DATA FOR THE TASK Start Marker

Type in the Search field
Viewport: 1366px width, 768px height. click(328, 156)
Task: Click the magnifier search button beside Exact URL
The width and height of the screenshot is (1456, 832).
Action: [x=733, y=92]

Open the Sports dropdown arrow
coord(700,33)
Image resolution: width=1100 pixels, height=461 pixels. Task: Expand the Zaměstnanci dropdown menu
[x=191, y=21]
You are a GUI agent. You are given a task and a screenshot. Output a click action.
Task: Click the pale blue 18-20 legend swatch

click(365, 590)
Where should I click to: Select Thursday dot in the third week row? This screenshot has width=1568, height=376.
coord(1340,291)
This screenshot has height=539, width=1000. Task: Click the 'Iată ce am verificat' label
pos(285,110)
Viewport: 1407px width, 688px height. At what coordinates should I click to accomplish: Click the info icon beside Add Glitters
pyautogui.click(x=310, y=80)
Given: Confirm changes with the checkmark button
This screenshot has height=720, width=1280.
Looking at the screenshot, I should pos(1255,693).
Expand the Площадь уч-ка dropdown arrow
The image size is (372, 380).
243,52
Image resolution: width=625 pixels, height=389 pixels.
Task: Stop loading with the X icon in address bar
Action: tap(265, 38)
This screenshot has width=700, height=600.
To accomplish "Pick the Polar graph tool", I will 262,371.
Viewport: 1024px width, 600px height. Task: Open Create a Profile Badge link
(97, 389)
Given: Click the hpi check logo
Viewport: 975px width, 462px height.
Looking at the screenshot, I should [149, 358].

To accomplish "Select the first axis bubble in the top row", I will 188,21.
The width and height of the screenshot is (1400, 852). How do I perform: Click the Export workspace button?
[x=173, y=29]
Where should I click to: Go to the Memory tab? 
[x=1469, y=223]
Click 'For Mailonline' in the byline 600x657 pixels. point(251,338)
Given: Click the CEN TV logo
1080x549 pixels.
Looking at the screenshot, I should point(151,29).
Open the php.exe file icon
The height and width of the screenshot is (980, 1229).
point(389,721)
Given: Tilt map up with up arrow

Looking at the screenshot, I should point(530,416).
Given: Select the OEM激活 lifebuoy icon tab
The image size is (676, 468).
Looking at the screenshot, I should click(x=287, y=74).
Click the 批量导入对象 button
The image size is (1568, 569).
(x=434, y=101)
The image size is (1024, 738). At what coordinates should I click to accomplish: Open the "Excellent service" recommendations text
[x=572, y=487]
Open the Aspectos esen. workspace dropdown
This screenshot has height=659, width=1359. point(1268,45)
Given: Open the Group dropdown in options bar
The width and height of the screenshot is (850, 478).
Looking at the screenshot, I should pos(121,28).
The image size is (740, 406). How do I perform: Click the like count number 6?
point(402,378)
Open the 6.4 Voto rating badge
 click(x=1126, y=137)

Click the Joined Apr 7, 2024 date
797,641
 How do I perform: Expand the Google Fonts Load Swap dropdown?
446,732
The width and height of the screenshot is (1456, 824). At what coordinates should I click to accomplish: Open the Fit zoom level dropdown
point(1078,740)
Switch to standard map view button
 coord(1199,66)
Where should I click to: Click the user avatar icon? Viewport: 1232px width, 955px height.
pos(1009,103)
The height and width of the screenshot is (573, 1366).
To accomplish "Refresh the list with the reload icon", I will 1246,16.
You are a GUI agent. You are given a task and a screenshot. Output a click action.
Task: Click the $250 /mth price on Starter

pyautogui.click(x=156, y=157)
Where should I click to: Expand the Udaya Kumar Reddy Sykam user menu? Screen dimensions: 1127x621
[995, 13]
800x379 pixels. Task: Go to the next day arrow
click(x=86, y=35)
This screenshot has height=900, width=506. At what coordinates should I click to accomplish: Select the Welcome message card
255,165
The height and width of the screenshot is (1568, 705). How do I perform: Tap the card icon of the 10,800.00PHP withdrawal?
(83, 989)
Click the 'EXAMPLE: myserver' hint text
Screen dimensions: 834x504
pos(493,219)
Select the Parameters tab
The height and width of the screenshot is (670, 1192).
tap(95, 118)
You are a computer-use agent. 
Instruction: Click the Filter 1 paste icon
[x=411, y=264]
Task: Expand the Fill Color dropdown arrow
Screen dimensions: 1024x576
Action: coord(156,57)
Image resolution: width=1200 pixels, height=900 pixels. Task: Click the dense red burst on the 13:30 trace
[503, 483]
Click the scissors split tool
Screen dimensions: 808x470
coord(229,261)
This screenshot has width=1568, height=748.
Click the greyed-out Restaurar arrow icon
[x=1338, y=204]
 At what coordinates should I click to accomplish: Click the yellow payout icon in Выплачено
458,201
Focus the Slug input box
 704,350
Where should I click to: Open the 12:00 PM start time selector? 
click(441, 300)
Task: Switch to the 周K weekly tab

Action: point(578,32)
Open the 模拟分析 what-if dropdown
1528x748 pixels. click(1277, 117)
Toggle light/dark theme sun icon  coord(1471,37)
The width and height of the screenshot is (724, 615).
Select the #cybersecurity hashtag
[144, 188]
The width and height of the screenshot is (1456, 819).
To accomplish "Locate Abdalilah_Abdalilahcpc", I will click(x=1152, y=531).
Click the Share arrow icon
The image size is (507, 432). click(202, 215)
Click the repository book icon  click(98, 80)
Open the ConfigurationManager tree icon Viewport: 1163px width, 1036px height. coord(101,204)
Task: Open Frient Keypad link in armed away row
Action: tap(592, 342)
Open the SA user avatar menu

DATA FOR THE TASK End Marker

-- WORK INSTRUCTION --
Everything starting at the line containing "Open the 模拟分析 what-if dropdown" and ending at the line containing "Click the repository" in the records above should be repeated exactly, and only that.

-- SOLUTION --
Open the 模拟分析 what-if dropdown
1528x748 pixels. click(1277, 117)
Toggle light/dark theme sun icon  coord(1471,37)
The width and height of the screenshot is (724, 615).
Select the #cybersecurity hashtag
[144, 188]
The width and height of the screenshot is (1456, 819).
To accomplish "Locate Abdalilah_Abdalilahcpc", I will click(x=1152, y=531).
Click the Share arrow icon
The image size is (507, 432). click(202, 215)
Click the repository book icon  click(98, 80)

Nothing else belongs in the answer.